Palmitate Induces TRB3 Expression and Promotes Apoptosis in Human Liver Cells

Abstract

Background/Aims: Parenteral nutrition-associated liver disease (PNALD) is a major complication for patients who require long-term parenteral nutrition. Treatment options for PNALD are limited and its pathogenesis is poorly understood. Tribbles homolog 3 (TRB3) is a pseudokinase that modulates many signal transduction cascades and may be involved in the pathogenesis of PNALD. The aim of this study was to examine the role of TRB3 in palmitate-induced endoplasmic reticulum (ER) stress, in the human liver cell line L02. Methods: L02 cells were treated with palmitate, and its effect on cell viability, mitochondrial membrane potential, apoptosis and TRB3 expression were assessed. The role of TRB3 was also studied using transient overexpression of TRB3 in L02 cells, as well as its interaction with Akt signaling.
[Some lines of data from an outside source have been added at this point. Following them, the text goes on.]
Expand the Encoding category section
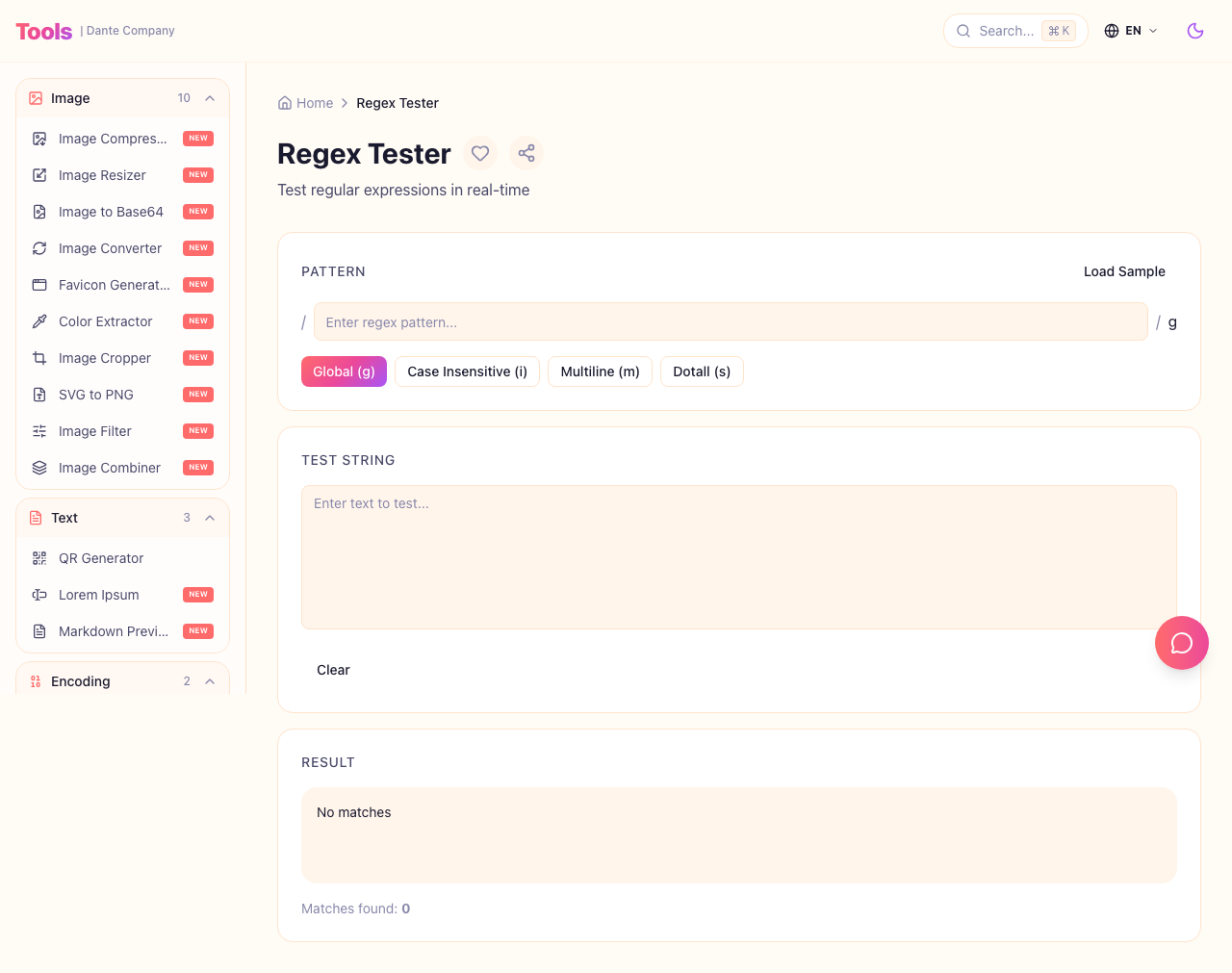The width and height of the screenshot is (1232, 973). (210, 681)
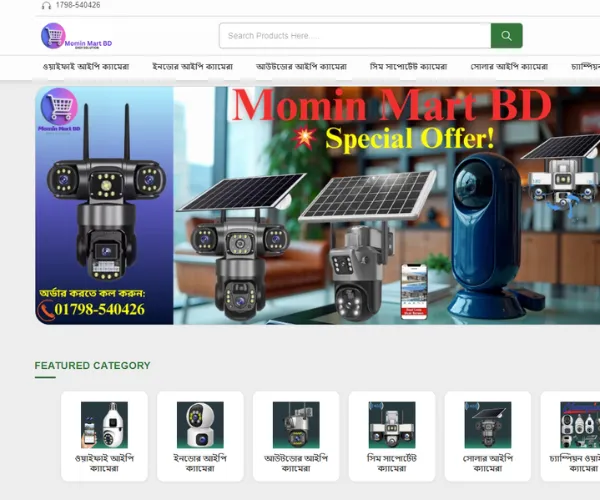Viewport: 600px width, 500px height.
Task: Click the সোলার আইপি ক্যামেরা category label text
Action: [488, 462]
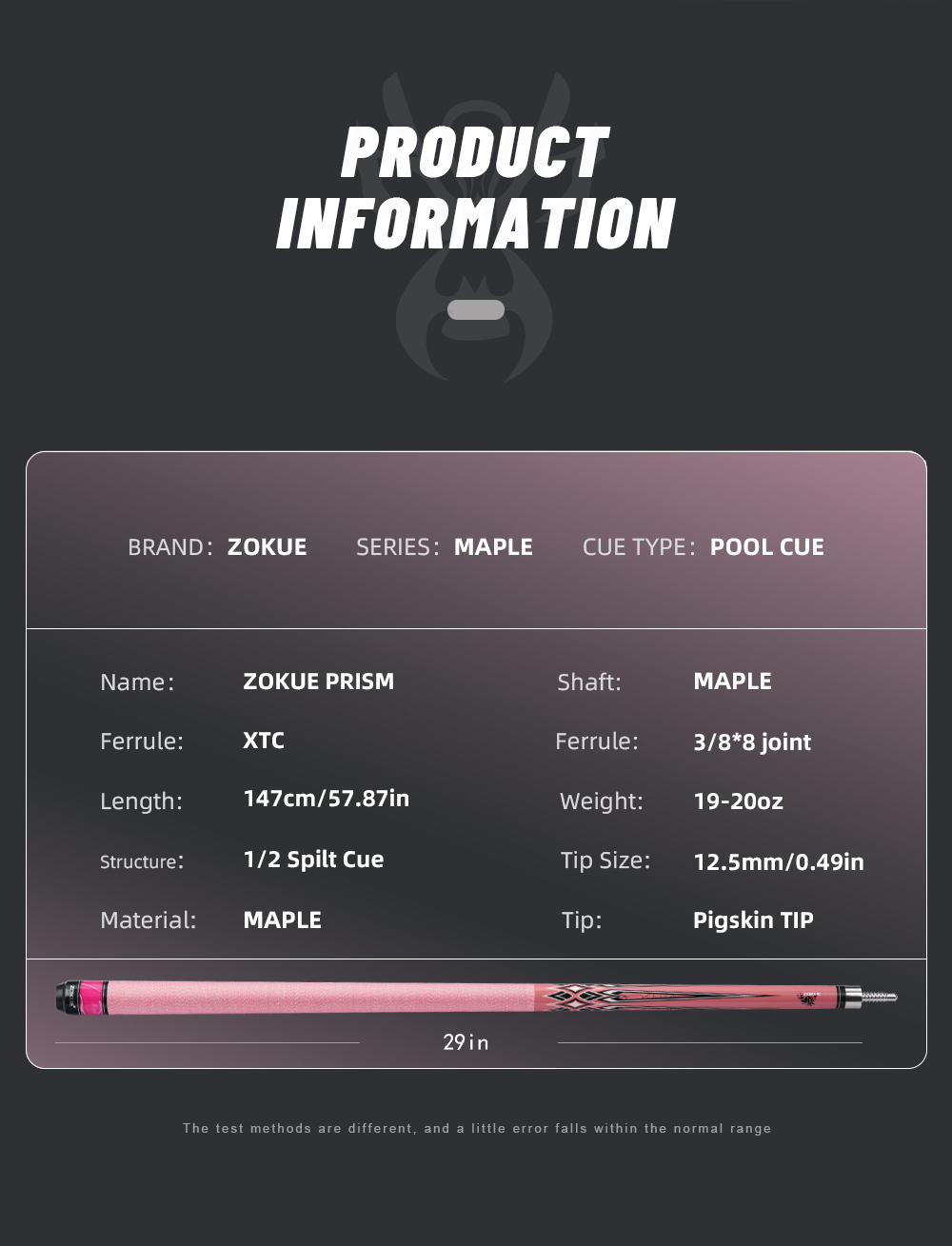Select the ZOKUE brand value
The width and height of the screenshot is (952, 1246).
268,547
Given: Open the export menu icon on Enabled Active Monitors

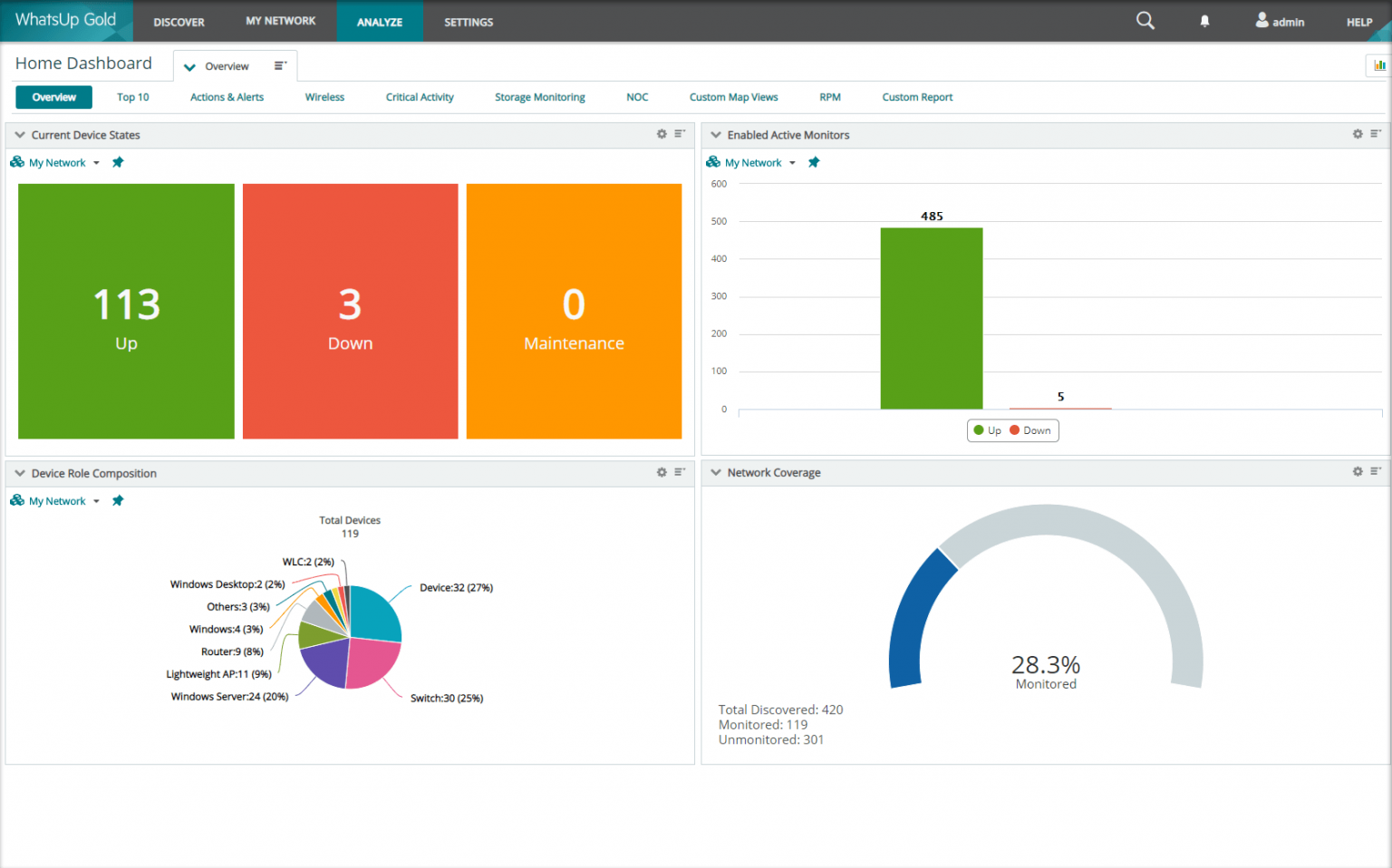Looking at the screenshot, I should [x=1377, y=133].
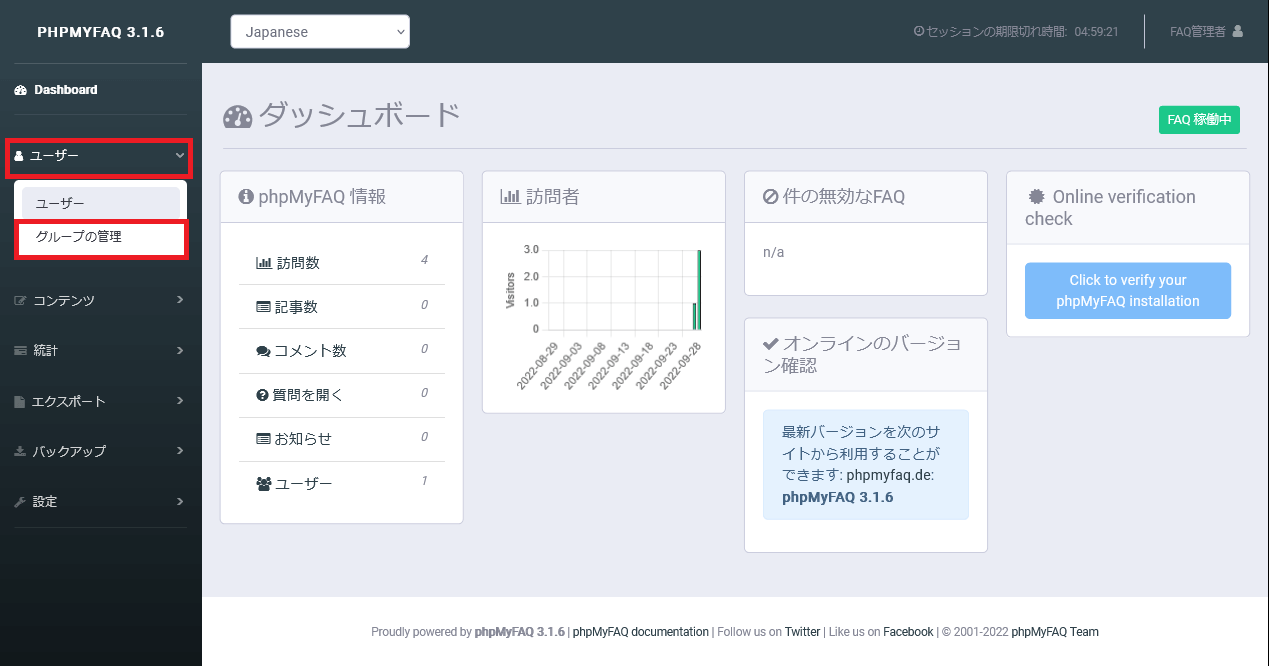The width and height of the screenshot is (1269, 666).
Task: Collapse the ユーザー sidebar menu chevron
Action: pyautogui.click(x=179, y=156)
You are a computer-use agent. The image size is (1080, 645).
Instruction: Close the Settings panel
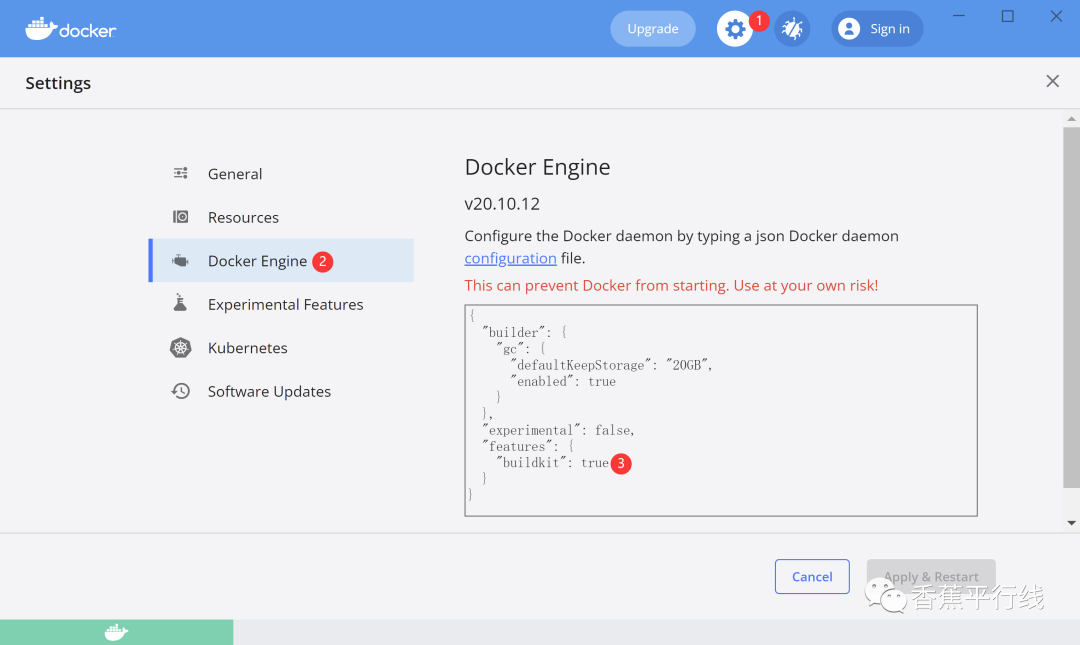[1052, 81]
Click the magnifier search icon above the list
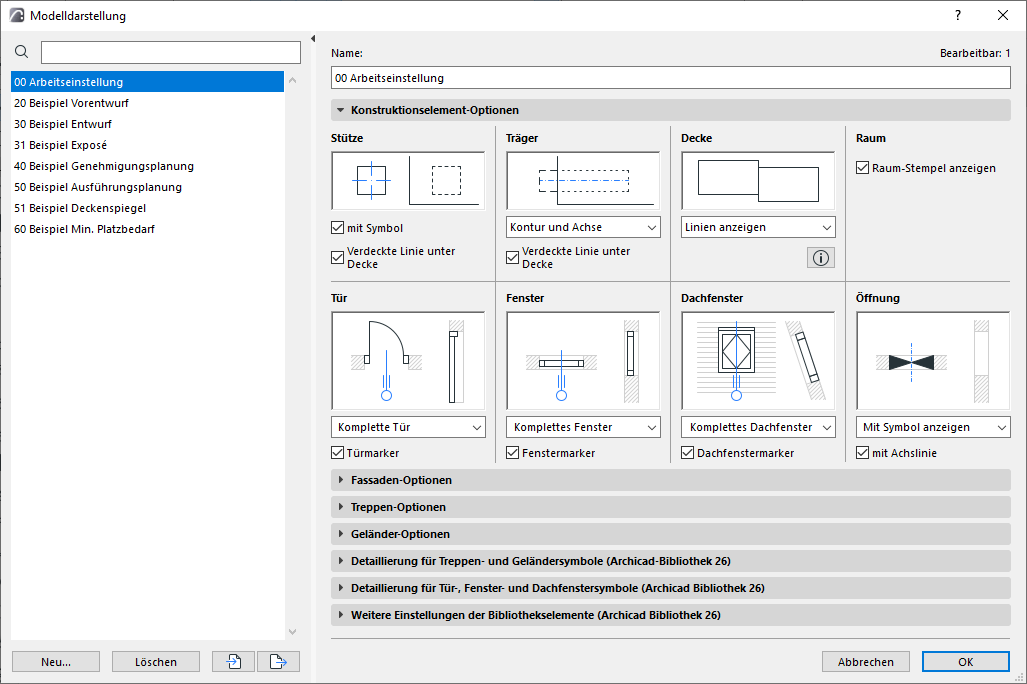The image size is (1027, 684). click(20, 51)
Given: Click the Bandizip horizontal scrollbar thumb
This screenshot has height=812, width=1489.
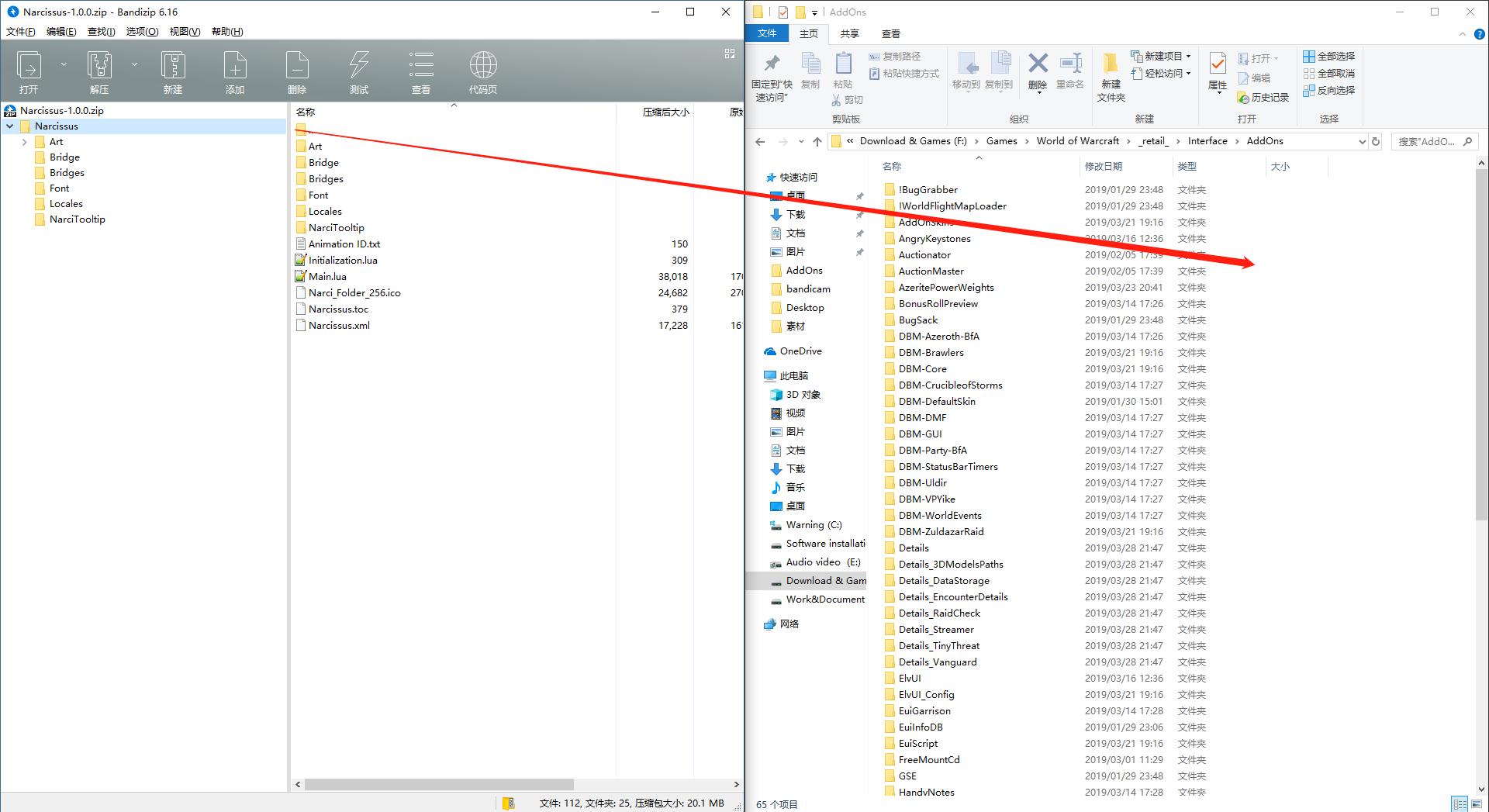Looking at the screenshot, I should click(439, 784).
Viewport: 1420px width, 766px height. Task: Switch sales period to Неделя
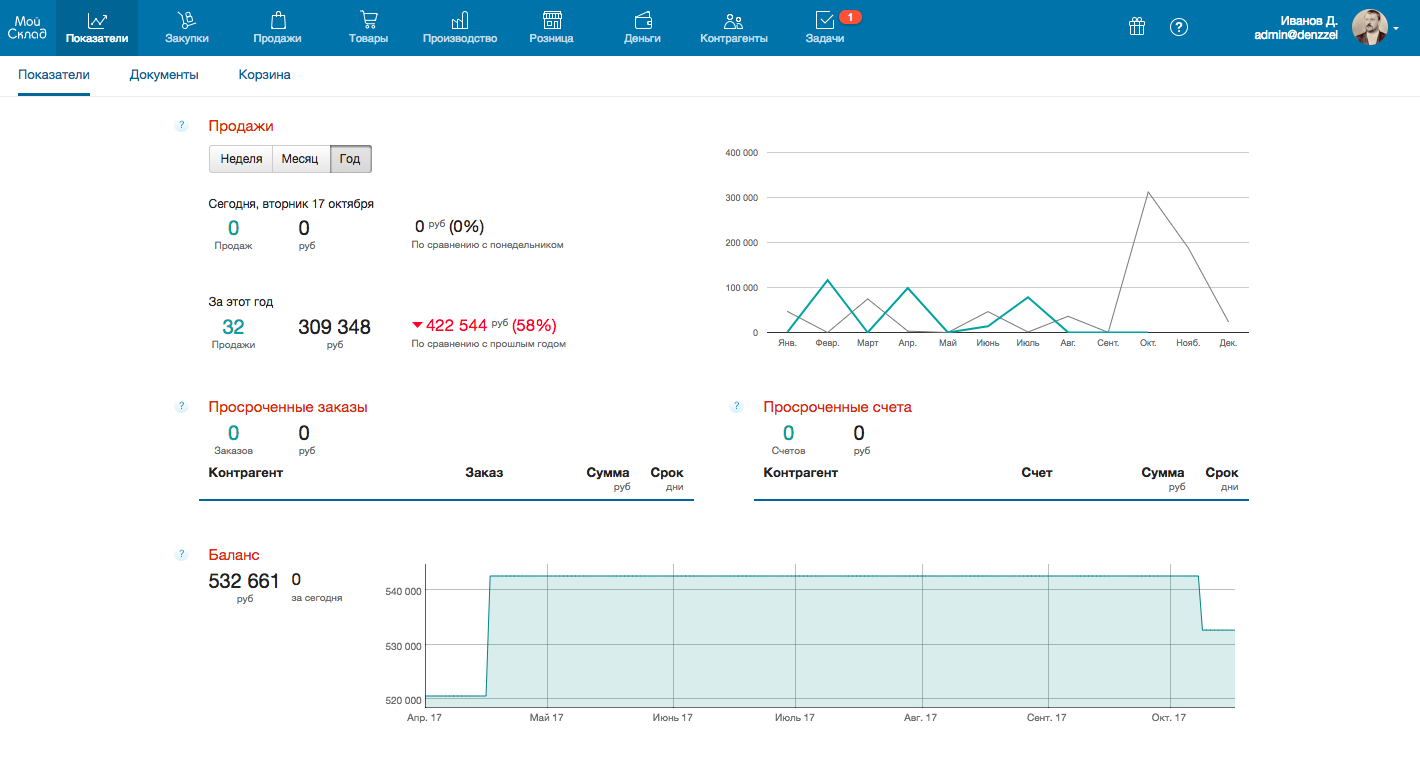(241, 159)
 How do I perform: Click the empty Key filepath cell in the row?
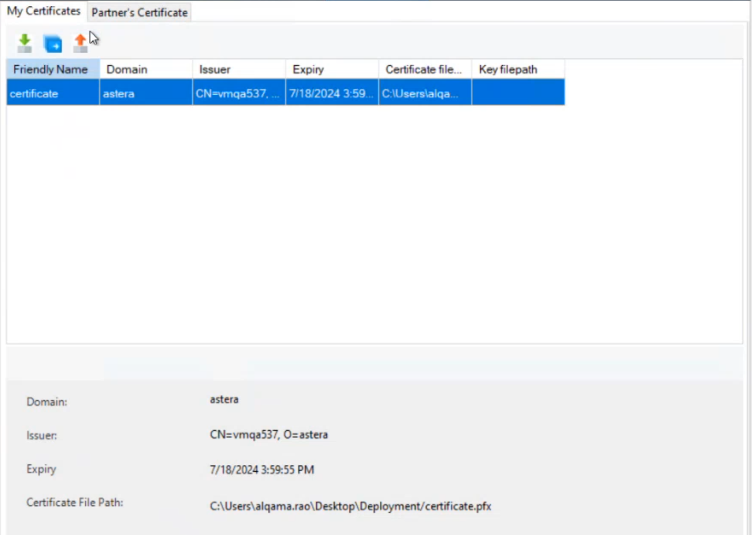point(517,93)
Results: We found that palmitate induced ER stress and apoptosis in L02 cells. Palmitate-associated ER stress was accompanied by a significant induction of TRB3 expression at the mRNA and protein level. Overexpression of TRB3 potentiated the deleterious effects of palmitate, which was associated with decreased levels of phospho-Akt. Conclusions: TRB3 is an important mediator of palmitate-induced apoptosis in human liver cells, suggesting that it may also be involved in the molecular mechanism underlying PNALD.